How does sctx compare?¶
The short version: sctx provides file-targeted, action-filtered context injection. Instead of loading all instructions all the time, it delivers only the entries that match what the agent is doing right now.
| Tool | Scope | Format | Delivery |
|---|---|---|---|
| AGENTS.md | Directory | Unstructured prose | Always loaded |
| MCP | External tools & data | RPC protocol | On demand via server |
| .cursorrules | Project root | Monolithic prompt | Always loaded |
| sctx | Per-file, per-action | Declarative YAML | JIT, glob-matched |
AGENTS.md¶
AGENTS.md is becoming the standard project-level manifest for AI coding agents, providing a dedicated place for build commands and coding conventions.
The distinction: AGENTS.md is directory-scoped and largely unstructured prose. Developers must write natural language conditional logic ("If you are editing a SQL file, do X"). As the file grows, agents struggle to parse it — attention dilutes and the model quietly ignores the instruction that mattered most.
Structured Context improves on this with declarative YAML glob-matching (**/*.sql), ensuring the LLM only ever reads the context applicable to the file it is actively touching.
Model Context Protocol (MCP)¶
Anthropic's MCP is an open-source client-server protocol that standardizes how AI systems integrate with external tools and data sources.
The distinction: MCP is an active RPC protocol (like a USB-C cable for AI tools), whereas sctx is a static declarative file format. MCP connects the agent to the environment, while sctx dictates the rules of engagement for the codebase. They're complementary — an MCP server could be built to dynamically serve sctx contexts to an agent.
IDE-specific rules (.cursorrules / .windsurfrules)¶
Project-root or directory-level markdown files where developers drop system prompts and stylistic preferences for AI IDEs like Cursor or Windsurf.
The distinction: These rules are generally monolithic.

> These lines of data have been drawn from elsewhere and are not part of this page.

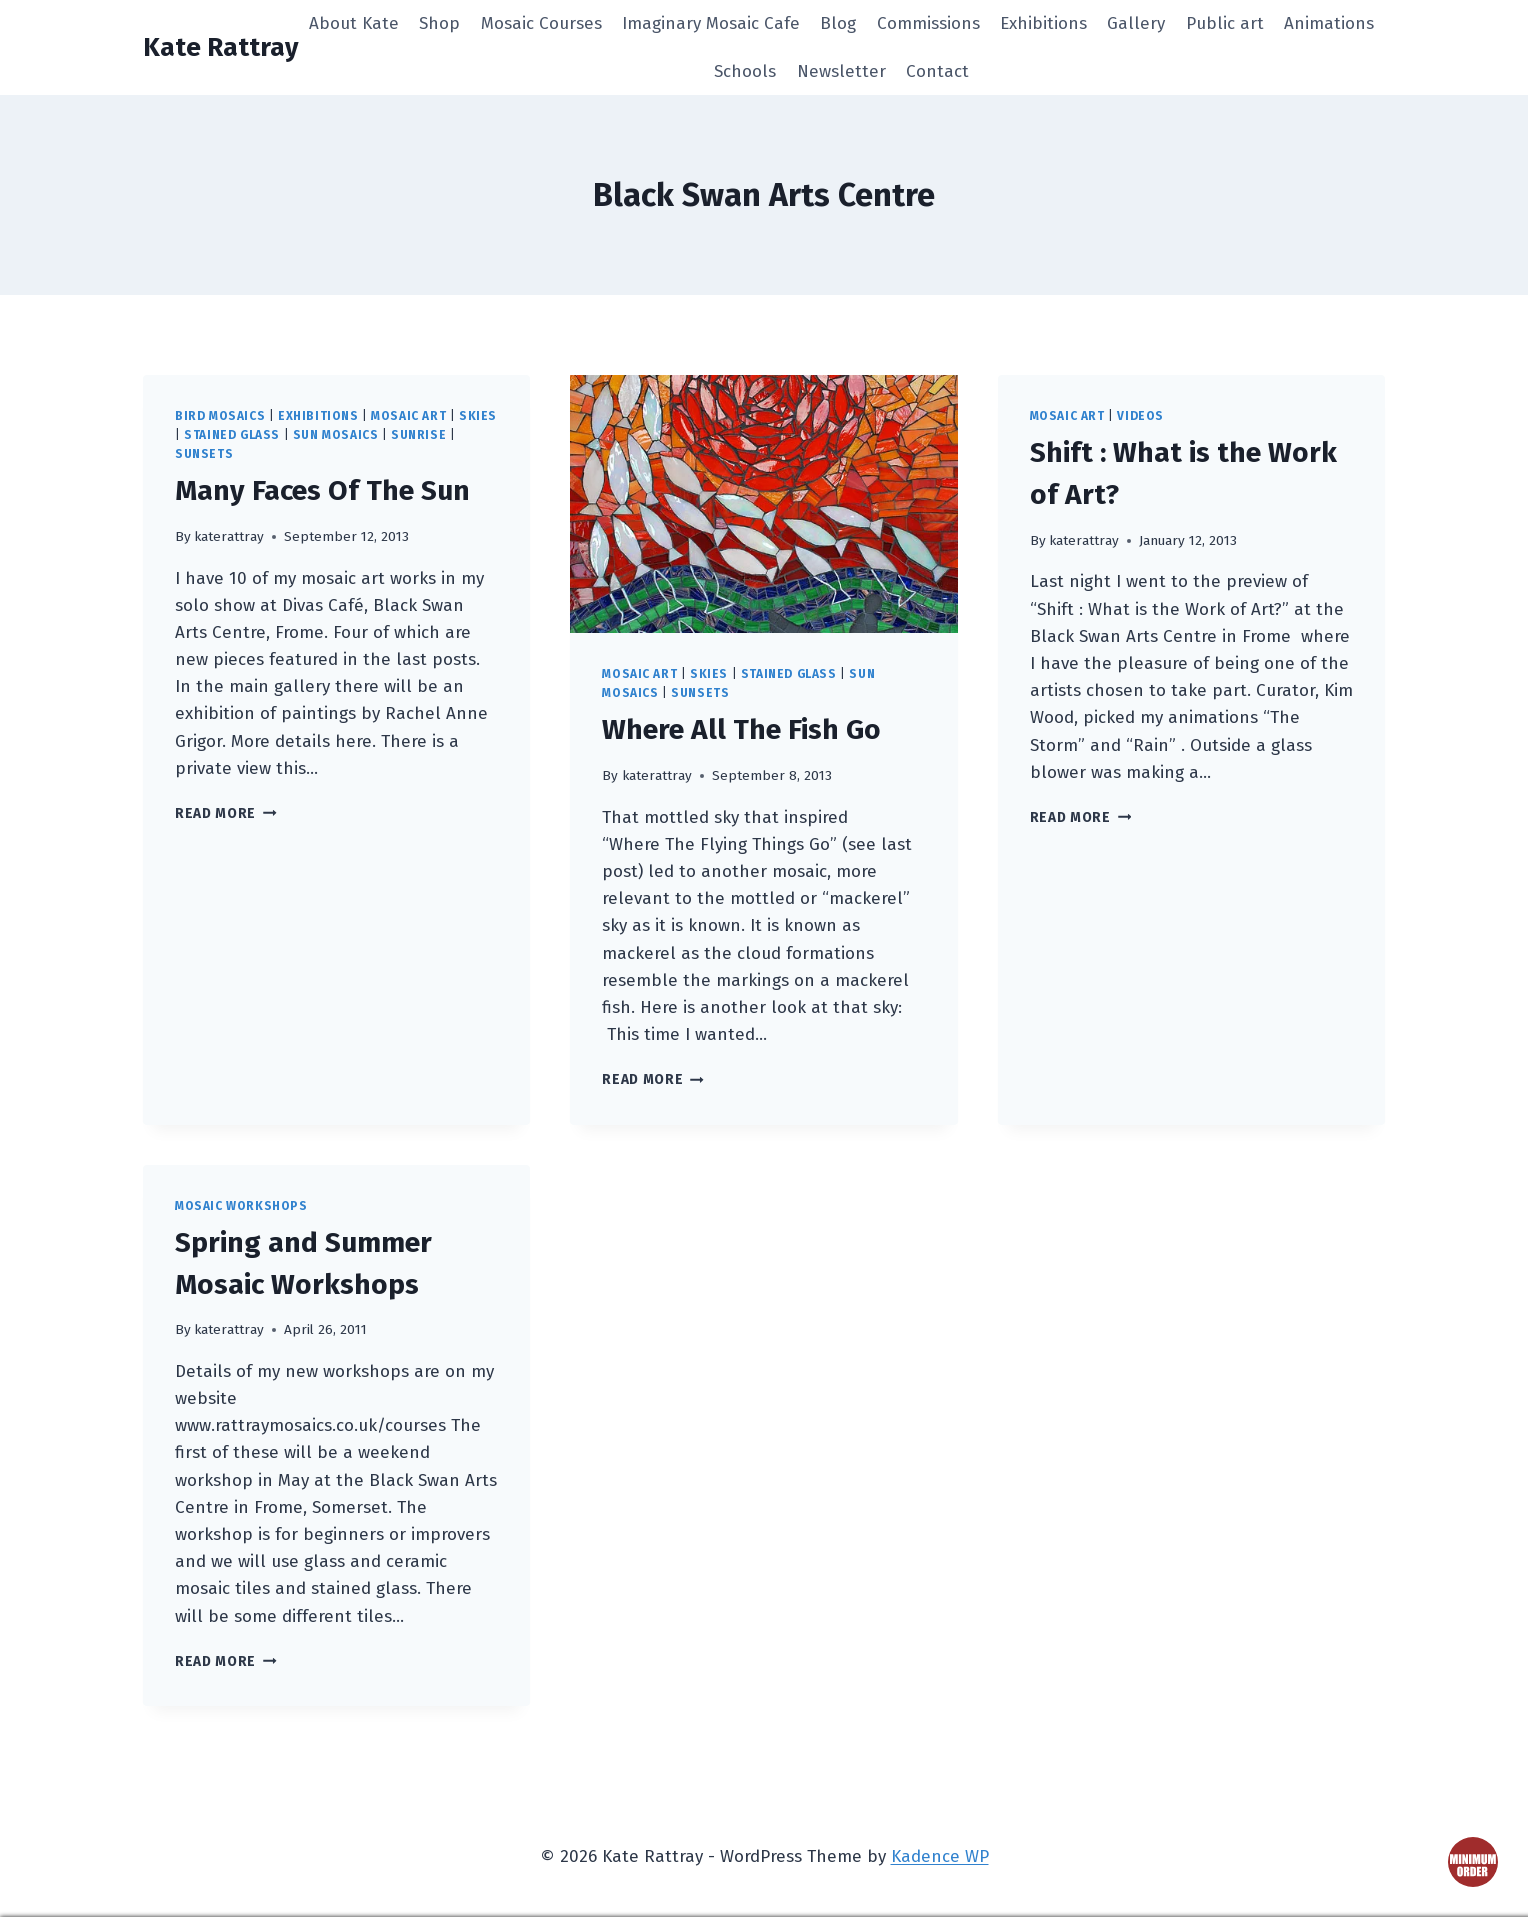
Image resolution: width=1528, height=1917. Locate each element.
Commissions (928, 23)
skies (478, 416)
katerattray (229, 536)
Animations (1329, 23)
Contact (937, 71)
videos (1140, 416)
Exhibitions (1043, 23)
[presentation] (763, 504)
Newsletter (841, 71)
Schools (745, 71)
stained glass (232, 435)
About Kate (354, 23)
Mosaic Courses (541, 23)
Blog (838, 23)
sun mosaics (336, 435)
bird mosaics (220, 416)
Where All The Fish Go (741, 729)
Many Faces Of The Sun (322, 490)
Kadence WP (940, 1856)
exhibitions (318, 416)
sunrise (418, 435)
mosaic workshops (241, 1206)
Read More (226, 813)
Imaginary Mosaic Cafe (711, 23)
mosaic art (408, 416)
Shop (439, 23)
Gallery (1136, 23)
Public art (1225, 23)
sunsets (204, 454)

If a .cursorrules file contains React, Python, and SQL guidelines, the AI is burdened with all of them simultaneously during any edit. sctx's action-filtering (on: read vs on: edit vs on: create) and precise file-path scoping offer a level of granularity that these files lack.
Example: monolithic rules vs. targeted context¶
A typical .cursorrules file loads everything at once:
# .cursorrules
When editing Python files, use snake_case for all identifiers.
When editing SQL models, use the incremental strategy macro.
When editing React components, prefer named exports.
When creating any file, add a license header.
The agent sees all four instructions regardless of which file it touches. With Structured Context, each instruction only appears when it's relevant:
# AGENTS.yaml
context:
- content: "Use snake_case for all identifiers"
match: ["**/*.py"]
on: edit
- content: "Use the incremental strategy macro"
match: ["models/**/*.sql"]
on: edit
- content: "Prefer named exports"
match: ["src/components/**/*.tsx"]
on: edit
- content: "Add a license header"
on: create
When the agent edits models/revenue.sql, it sees one instruction instead of four. At scale — dozens of conventions across a monorepo — the difference in signal-to-noise ratio is significant.